Rencontre avec Joy Denalane à l’occasion de la parution de la version deluxe de son album « Let Yourself Be Loved » !
Pourquoi as-tu attendu autant de temps pour sortir un nouvel album en anglais ?
On pourrait croire qu’il y a un long laps de temps de 14 ans entre mes albums « Born & Raised » et « Let Yourself Be Loved » mais à vrai dire, mon troisième disque intitulé « Maureen » existe en version allemande et également en version anglaise car après avoir écrit cet album, je l’ai traduit pour le marché international. Il y a donc une alternance des deux langues dans ma discographie.
Justement ; t’es-tu posé la question de la langue quand tu as commencé ta carrière ? N’as-tu pas eu peur de te couper d’une partie du public international en chantant dans ta langue maternelle ?
C’est une question intéressante car quand j’ai commencé, je n’avais pas du tout imaginé m’exprimer en allemand et cela vient du fait que j’ai grandi avec la collection de disques Soul, Funk et Jazz de mon père. Toute mon éducation musicale s’est faite en anglais. Même si l’allemand est ma langue maternelle, je n’avais jamais vraiment considéré le fait de l’utiliser comme langue musicale jusqu’à ce que je rencontre des personnes qui œuvraient dans le marché germanophone.

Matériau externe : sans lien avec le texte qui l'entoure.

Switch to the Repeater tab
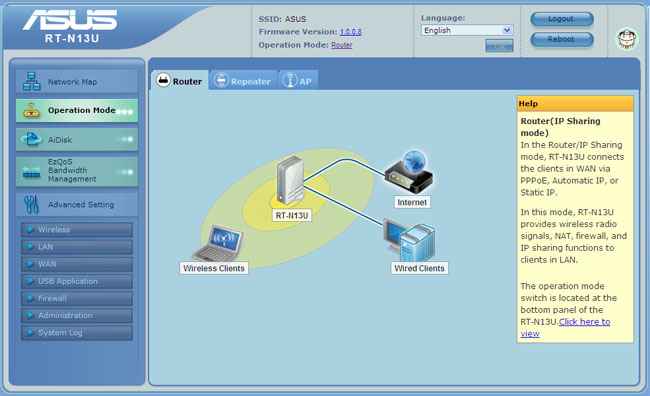This screenshot has width=650, height=396. [x=243, y=80]
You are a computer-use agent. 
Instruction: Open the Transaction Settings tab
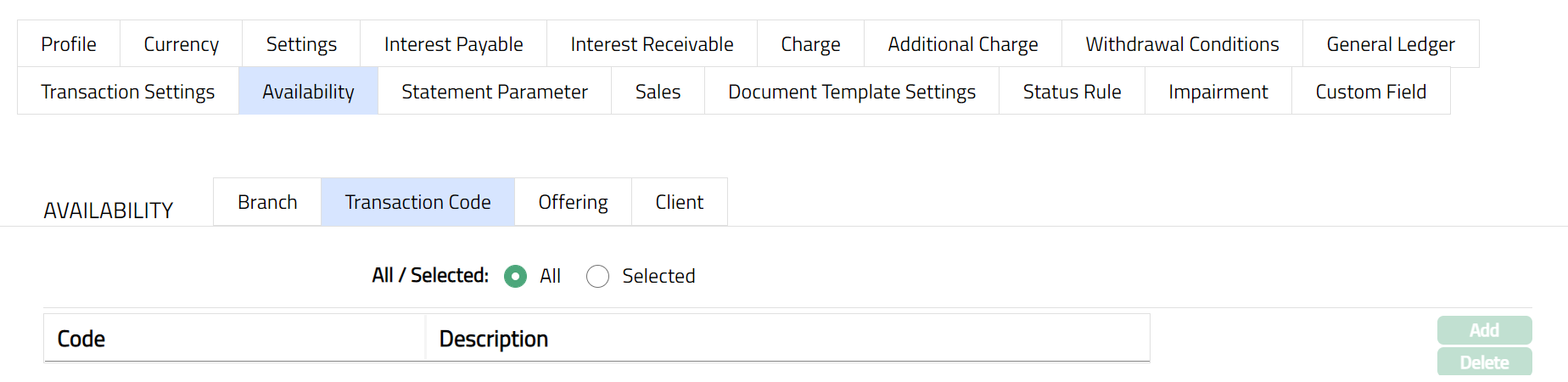pyautogui.click(x=128, y=92)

Ces personnes m’ont juste demandé si ça me tentait de faire quelque chose en allemand et pour être honnête, je l’ai pris comme une expérience ; je ne savais pas vraiment ce que j’étais en train de faire mais je l’ai compris quand « Mamani » est sorti. J’ai pris conscience que cela représentait beaucoup pour le public germanophone. M’exprimer en allemand a eu un fort impact et j’ai trouvé cela intéressant pour définir mon identité non seulement d’un point du vue musical mais également en tant que femme noire en Allemagne.
Les sujets que tu abordes dans tes chansons en allemand sont-ils plus personnels par rapport à ceux que tu traites en anglais ?
La réponse est très simple : non ! Que ce soit en allemand ou en anglais, on retrouve le même niveau de profondeur dans mes chansons. C’est toujours un mélange de mes propres expériences, de choses que je peux observer autour de moi, chez mes amis et de ce qui se passe dans la société.
Est-ce que le titre de ton cinquième album ; « Let Yourself Be Loved » ; est une sorte de mantra pour toi ?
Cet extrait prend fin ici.